The LLM explains it wrong

Ravi pastes the billing code into his LLMA neural network trained to predict the next token in a sequence, large enough that it generalises to tasks it wasn’t explicitly trained for. : “Explain why this payment system charges on delivery day instead of signup day.”

The LLM produces a confident explanation: the system charges on delivery day to align with the subscription renewal cycle, reducing disputes over undelivered items.

It sounds plausible. Ravi nods. He’s three days in. Questioning it would mean going back to Slack with a follow-up that might make him look like he hasn’t done his homework. Meera asked last night how it was going and he said “really well.”

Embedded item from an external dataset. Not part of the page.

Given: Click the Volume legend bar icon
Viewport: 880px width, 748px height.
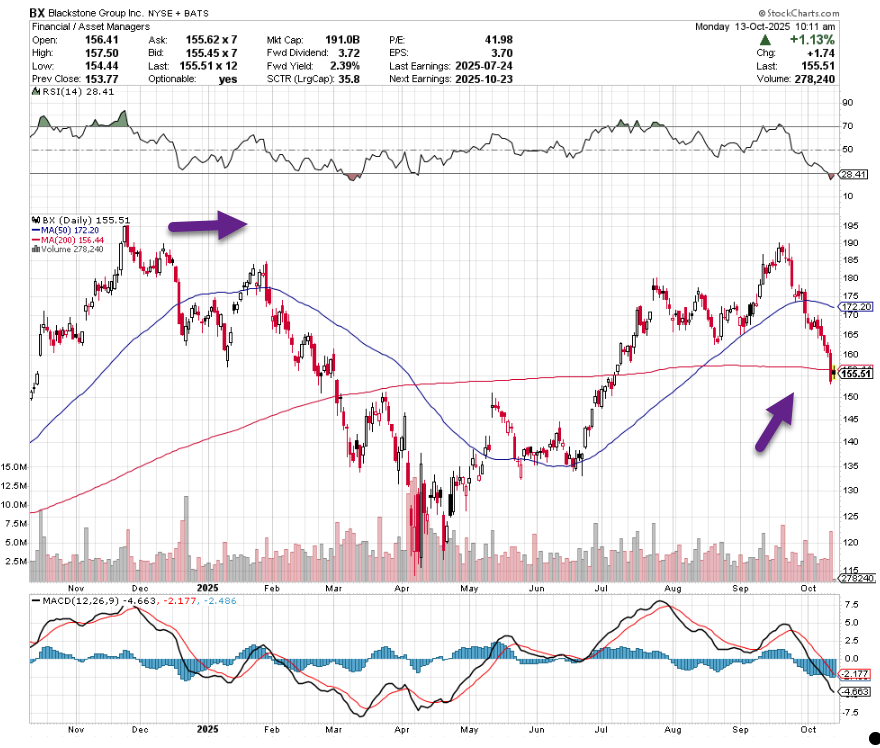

The LLM’s explanation is also wrong.

The real reason is that box contents vary week to week based on farm availability. The per-box cost can differ depending on substitutions. Charging at signup means charging for a box whose contents aren’t yet known. The Event Storming session revealed that the billing point should be after supply matching (Tuesday evening), when actual contents and costs are known.

That reasoning lives only in the fading memories of the people who were there.

Two weeks later, Ravi picks up a rework of how pauses interact with billing, the coupling has been creaking since the bounded-context refactor. Because he believes billing aligns with a fixed cycle, the LLM’s explanation, he reworks the pause to skip the renewal charge. It accidentally breaks the variable pricing logic. The bug doesn’t surface for three weeks.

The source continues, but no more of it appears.